[Stored data entries]
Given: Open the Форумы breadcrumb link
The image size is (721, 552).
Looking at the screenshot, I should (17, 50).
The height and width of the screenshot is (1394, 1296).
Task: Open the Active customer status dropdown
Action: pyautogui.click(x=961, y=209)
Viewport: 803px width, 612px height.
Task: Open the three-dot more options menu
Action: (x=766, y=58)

== WHAT NEEDS TO BE DONE ==
Repeat the records. Match them exactly.

== SOLUTION FOR THIS EXERCISE ==
Given: Open the Форумы breadcrumb link
The image size is (721, 552).
Looking at the screenshot, I should (17, 50).
The height and width of the screenshot is (1394, 1296).
Task: Open the Active customer status dropdown
Action: pyautogui.click(x=961, y=209)
Viewport: 803px width, 612px height.
Task: Open the three-dot more options menu
Action: (x=766, y=58)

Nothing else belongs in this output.